Model Metrics

The assessment of a machine learning model’s performance can be achieved using statistical metrics that quantify the accuracy of the model’s predictions (how closely the predictions match their true values) and identify possible underfitting or overfitting. A regression model’s performance is assessed based on how close the actual (\(y_i\)) and the predicted (\(\widehat{y_i}\)) values of the target are, usually by calculating the differences (residuals) between actual and predicted values. The performance of classification models is evaluated based on the number of correct predictions and the number of misclassifications.

Table of contents

  1. Regression Metrics
  2. Classification Metrics
  3. Tips
  4. See also
  5. References
  6. Version History

Regression Metrics

The computed statistical metrics include the mean squared error (MSE, Eq. 1), the root mean squared error (RMSE, Eq. 2), the mean absolute error (MAE, Eq. 3), and the R Square ($R^2$, Eq. 4)1,2.
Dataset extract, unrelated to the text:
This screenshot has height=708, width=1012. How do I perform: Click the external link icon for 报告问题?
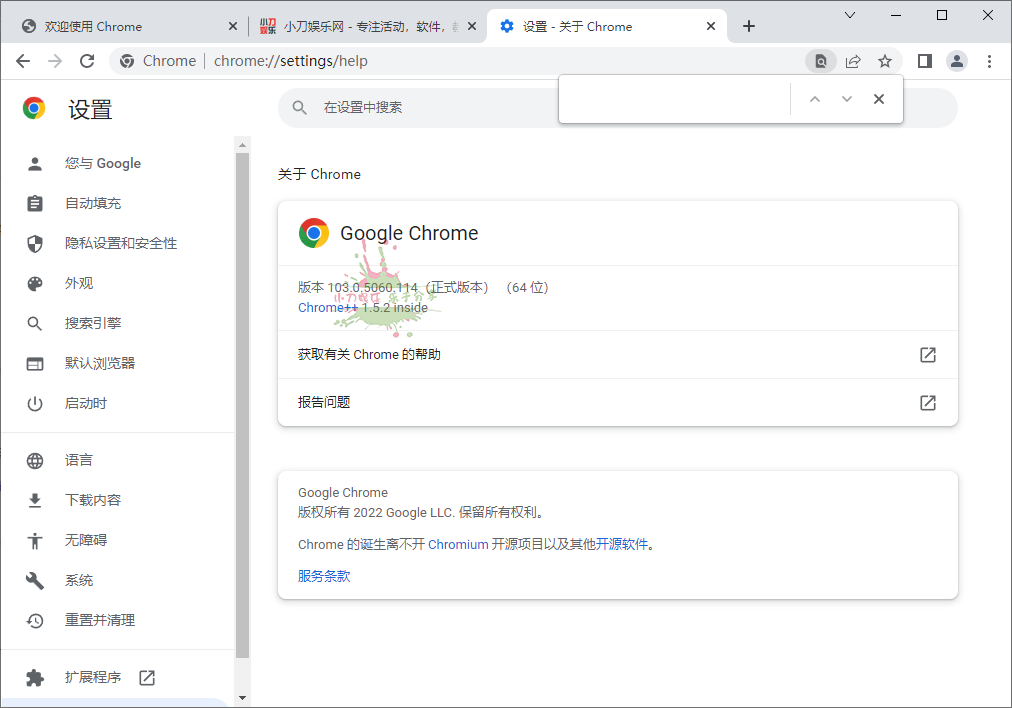(928, 403)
$$ \begin{equation} \text{MSE} = \frac{1}{N} \sum_{i=1}^{N} (y_i - \hat{y}_i)^2 {\qquad [1] \qquad} \end{equation} $$
$$ \begin{equation} \text{RMSE} = \sqrt{\frac{1}{N} \sum_{i=1}^{N} (y_i - \hat{y}_i)^2} {\qquad [2] \qquad} \end{equation} $$
$$ \begin{equation} \text{MAE} = \frac{1}{N} \sum_{i=1}^{N} |y_i - \hat{y}_i| {\qquad [3] \qquad} \end{equation} $$
$$ \begin{equation} R^2 = \left( \frac{\sum_{i=1}^{N} (y_i - \bar{y})(\hat{y}_i - \bar{\hat{y}})}{\sqrt{\sum_{i=1}^{N} (y_i - \bar{y})^2} \sqrt{\sum_{i=1}^{N} (\hat{y}_i - \bar{\hat{y}})^2}} \right)^2 {\qquad [4] \qquad} \end{equation} $$

where \(y_i\) and \(\widehat{y_i}\) are the actual and the predicted target values, respectively over the \(N\) samples, \(\bar{y}\) and \(\bar{\hat{y_i}}\) are the averages of the original and predicted values, respectively.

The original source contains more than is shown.